On the second question, the applicability of the CJJA, the Defendant had sought to argue, even if the court found against it on the civil/commercial versus administrative point, that because the nature of the proceedings was purely UK-internal, the Brussels (recast) Regulation did not apply. The consequence of the non-application of the Regulation was that the scope of the CJJA was not narrowed in the same way as the scope of the Regulation (Article 1 of the Regulation saying expressly that administrative matters are not within its purview). The CJJA, unencumbered by the Regulation, did apply even to administrative law cases and it allocated jurisdiction to Scotland.

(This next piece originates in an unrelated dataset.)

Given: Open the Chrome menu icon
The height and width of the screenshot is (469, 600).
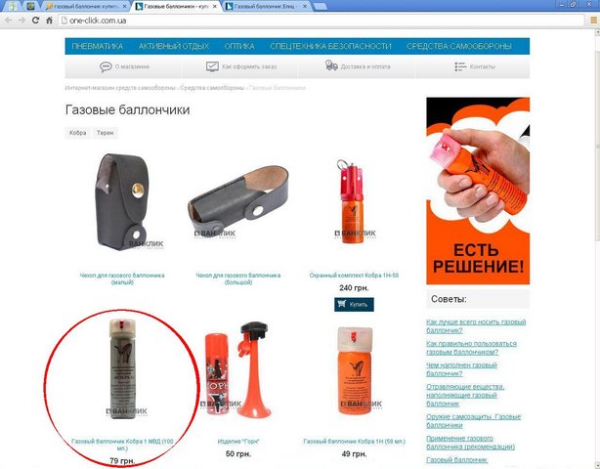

The Judge dismissed that argument, finding that the plain language of section 16 which covered purely domestic cases was that even if the Regulation did not itself apply that did not mean the scoping definitions imported from the Regulation had no effect. The scope of the CJJA adopted the same scope as the Regulation and administrative matters were therefore excluded.

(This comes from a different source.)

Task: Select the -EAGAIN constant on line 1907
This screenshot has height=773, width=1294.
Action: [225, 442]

On the final question – the forum (non) conveniens – the Defendant made submissions under the common law principle taken alongside Article XIX of the Union with Scotland Act 1706, citing the case of ex parte Greenpeace, that Scotland was the more appropriate forum. The Judge dismissed the idea from Greenpeace that this was a ‘quintessentially’ Scottish case, and instead applied the well-known Spiliada principles. In his view, the fact of the marking and sitting exams in Edinburgh was not particularly weighty – the Claimant lived and worked in England and had previously sat the exams there; evidence from witnesses was rare in judicial review oral hearings; the Defendant’s services had application in all four nations of UK; and the Claimant was acting in person. The judge’s conclusions were while the Court of Session was certainly available, it was not clearly and distinctly more appropriate in the particular circumstances of this case.

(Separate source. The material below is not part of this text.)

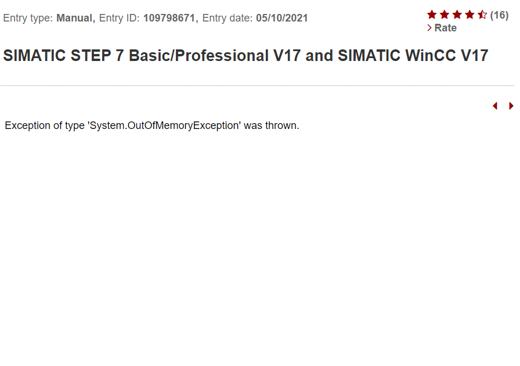Screen dimensions: 520x366
Task: Click the Manual entry type value
Action: point(74,18)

The case will advance to the permission stage.

About the Author

Tom Yarrow was called in 2018. Before joining chambers Tom was a civil servant working in various government departments, including as a policy advisor on the UK-EU Withdrawal Agreement at the Department for Exiting the European Union. During pupillage he worked with the Government Legal Department, practising in public law in the fields of public international law, justice and security, human rights and immigration. He has regularly appeared in judicial review proceedings for the Secretary of State for the Home Department, and as a member of the Attorney General’s ‘junior junior’ scheme, he is able to take instructions directly from government clients. He now practises in all of chambers’ practice areas and is an enthusiastic and valued member of the travel team.

 

…And Finally…

Here we are now, entertain us: this week saw the lodging of papers in a California law suit being brought by the baby (now grown up) depicted on the cover of Nirvana’s Nevermind album. The allegations are of sexual exploitation and child pornography, with arguments that the depiction of the baby enthusiastically swimming towards a dollar bill on a fish-hook makes him appear like a sex worker. The plaintiff seeks damages of at least $150,000 from each of the 15 defendants, but might face a tall task in brushing aside the numerous occasions on which he has embraced the publicity from the image – recreating the album cover on Nevermind’s 10th, 20th and 25th anniversaries and telling the Guardian in 2015 that the album had ‘always been a positive thing and opened doors for me’.